O que já foi já foi e o que virá ao futuro pertence. Bem, tudo isso na teoria porque na prática ninguém fica feliz só por saber que só se é feliz aqui e agora. É uma luta, um treino, uma prática diária, de momento em momento. Na vida sempre estamos lidando com algo difícil e dificilmente transformamos dores em flores. Quando estou passando por algum apuro, medo ou decepção, minha vontade mesmo é aquela de apressar o filme e pular para a parte seguinte como fazemos ou podemos fazer ao assistir a um drama pungente, um filme de terror ou de suspense. Há algum tempo eu estava assistindo ao seriado com episódios isolados, o “Black Mirror” e fiz isso, fui adiantando o filme usando o controle remoto. Ah quem me dera ter um controle remoto para a vida real.
Não, aí vale o nosso controle mesmo. Não há outro. Acordei preocupada. Afinal, quem não acorda preocupado neste mundo maluco? Ameacei ficar com pena de mim, desenterrei águas passadas, remoí coisas que ouvi, coisas que gostaria de ter falado e não falei. Ameacei entrar num redemoinho de tristezas e amarguras. Aí lembrei-me das palestras do “aqui e agora”. Não custa nada tentar. Vamos à prática. Não vou piorar meu estado de espírito, ah, não vou fazer isso comigo não. De jeito nenhum. No way.

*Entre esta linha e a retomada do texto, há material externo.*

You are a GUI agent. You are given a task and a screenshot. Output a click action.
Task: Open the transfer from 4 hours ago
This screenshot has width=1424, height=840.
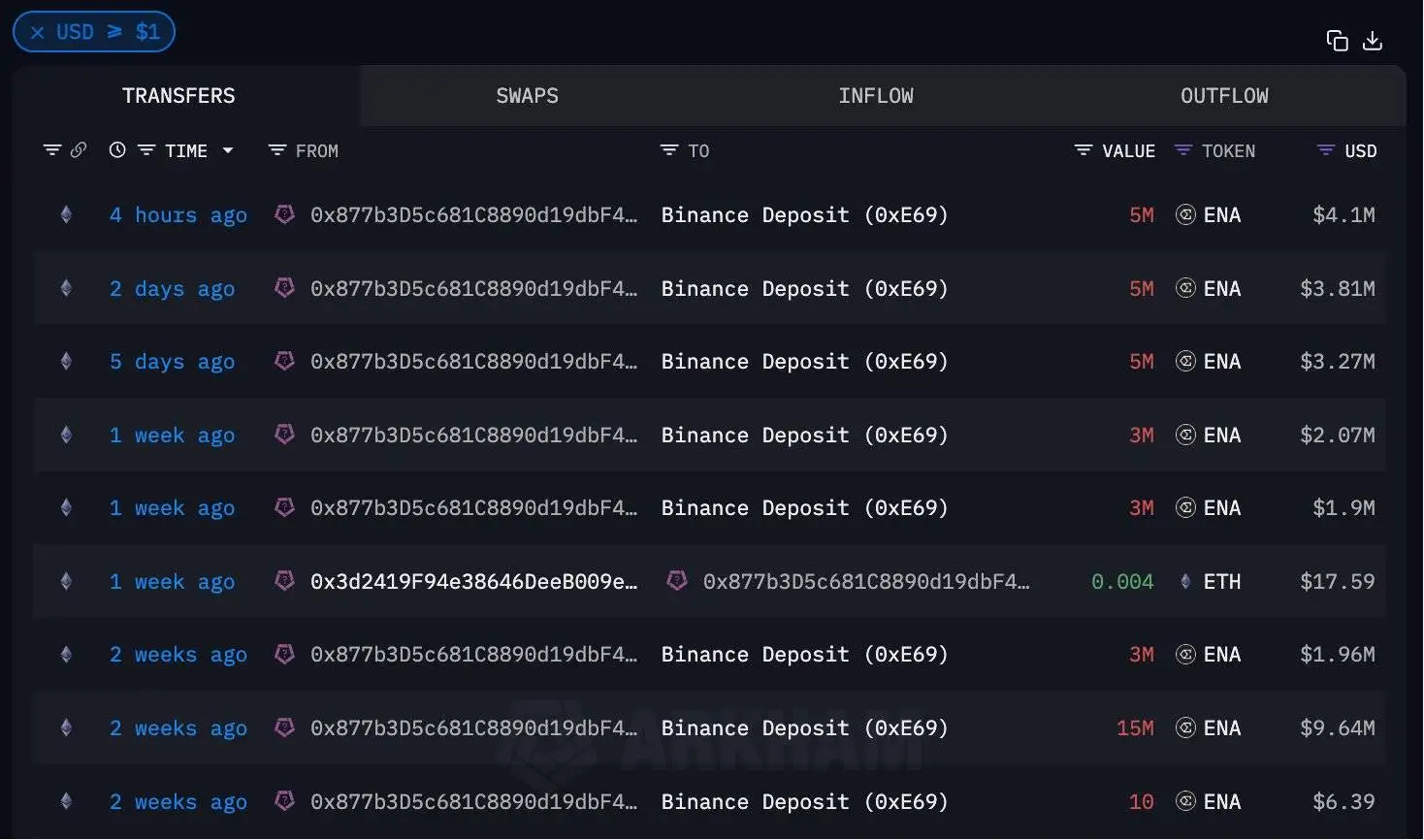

Meu marido fazia algo cheiroso para o almoço. Eu abri um vinho assim meio de semana, sem nada a comemorar. E abri um sorriso, a princípio, um sorriso torto, é verdade, mais parecia um esgar. Depois foi se endireitando. Falamos de rotina e dos homens das cavernas. Ponderamos se eles teriam ou não uma rotina em seu cotidiano como nós temos. Eu apostei que sim. O homem de Neandertal havia percebido que era melhor caçar de manhã e descansar pela tarde. Traria sua caça, acenderia o fogo, reuniria a família e todos comeriam ao redor da fogueira. Se falavam, grunhiam ou emitiam qualquer som, tanto fazia, eles se comunicavam de alguma maneira. Meu marido acrescentou que ao cair da noite, quando a luz da lua clareava a caverna (ai que lindo!), o homem primitivo decerto transaria com sua companheira ou companheiro, e depois talvez iria escrever sobre seu dia de caça nas paredes toscas de pedras, tal como fazem os escritores e poetas de nosso século em seus computadores. Nem todos os homens das cavernas eram escritores, assim como hoje nem todos são. Rimos de nossas conjeturas, nos inebriamos com vinho. Enfim, mandei a bruxa de volta pra floresta. Rir de bobeira tomando vinho em pleno dia de semana não é felicidade, apenas um momento feliz, se é que existe alguma diferença.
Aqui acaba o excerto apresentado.